### Source passage:

-=-=-

BehPMGPT: Building a Behavioral Product Manager AI assistant (with code ;))
Justo Hidalgo
Chief AI Officer at Adigital. Highly interested in Responsible AI and Behavioral Psychology. PhD in Computer Science. Book author, working on my fourth one!
Being a Product Manager used to be a simple job
No, don't be harsh on me. I know that your baggy eyes, your constant nervous state and your lack of empathy for the human race are no invention. What I mean is that we had one thing to do: based on a product idea, define how a user would walk the necessary steps to reach the goal: find a search result, hire a plumber or rent a car.
But we followed a flawed premise: that users were rational and, therefore, we just had to define a path that rational users would figure out how to follow.
No. Kahneman, Sunstein, Thaler, Tversky, and many others showed us that users are irrational, regardless of what we might think of ourselves. There are lots of biases that we humans have and that make us take irrational decisions.
So yes, it's true. Now, our roles as Product Managers, Product Leaders, Product Designers, Product Whatever... have a new peak to climb: how can we build great products and services that ACTUALLY help our irrational users reach their goals? Very tough question but, clickbait alert, there is a follow up to this question that we will only ask at the end of this article.
How can we build great products and services that ACTUALLY help our irrational users reach their goals?
I was kindly invited to give a talk about this issue at the first Product Fest, organized by the great The Hero Camp . They had the great idea of asking their community what they would like this conference to be. And they answered with what they DID NOT WANT: another talk-only conference.
They asked me if I could have a session about Product Management and Behavioral Psychology... without it being a 1-hour talk.
And I said:
Hold my beer. Why don't we add AI to the equation?
The funny thing is that I made José Manuel Pérez Prado and Manuel Aguilar-Amat Orna think this was an effort I was going to do for them. No. The only reason I proposed using AI is because...
I am REALLY LAZY
Once ChatGPT shocked the world, and, specially, when there strted to be ways to take the best of the current state of the art of "standard" language processing and the new Large Language Models, it was clear to me (and to many more, obviously) that the ability to "talk to your documents" could become a fact.
And for me, this is a fundamental switch, even almost philosophical, of how my work could change.
My professional activity has evolved throughout the years for, I believe, three main reasons:
What if #3 could be partially moved to an AI assistant so it would potentially decrease #2 - or, keeping #2 constant, would open up my time to new productivity levels?
So I built...
BehPMGPT (pronounced [beh-pee-em-jee-pee-tee])
A horrible name for a quite useful personal tool.
What's BehPMGPT? It's basically the knowledge I have produced throughout the years I've spent around the product world. In my personal tool, I used many different resources, but for the workshop I gave at Product Fest, I simplified it to two main sources (warning: blatant self-promo incoming!!!): two of my books about product.

-=-=-

### The data:
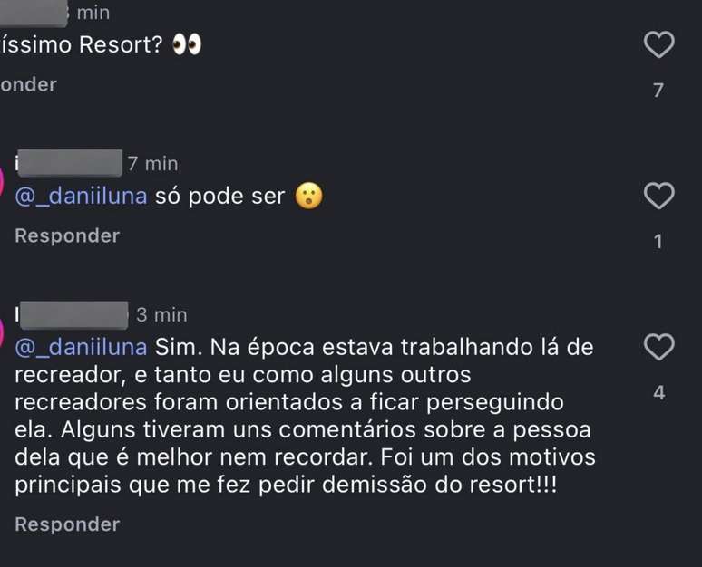Like the "íssimo Resort?" comment with the heart
Viewport: 702px width, 567px height.
point(659,44)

-=-=-

### The problem:
Answer these questions from the BehPMGPT article, one answer per line.
1. Which organization put on the first Product Fest?
2. What reason does the author give for proposing to use AI?
3. What two sources did the author use for the Product Fest workshop?

### Written answer:
1. The Hero Camp.
2. The author is really lazy.
3. Two of the author's books about product.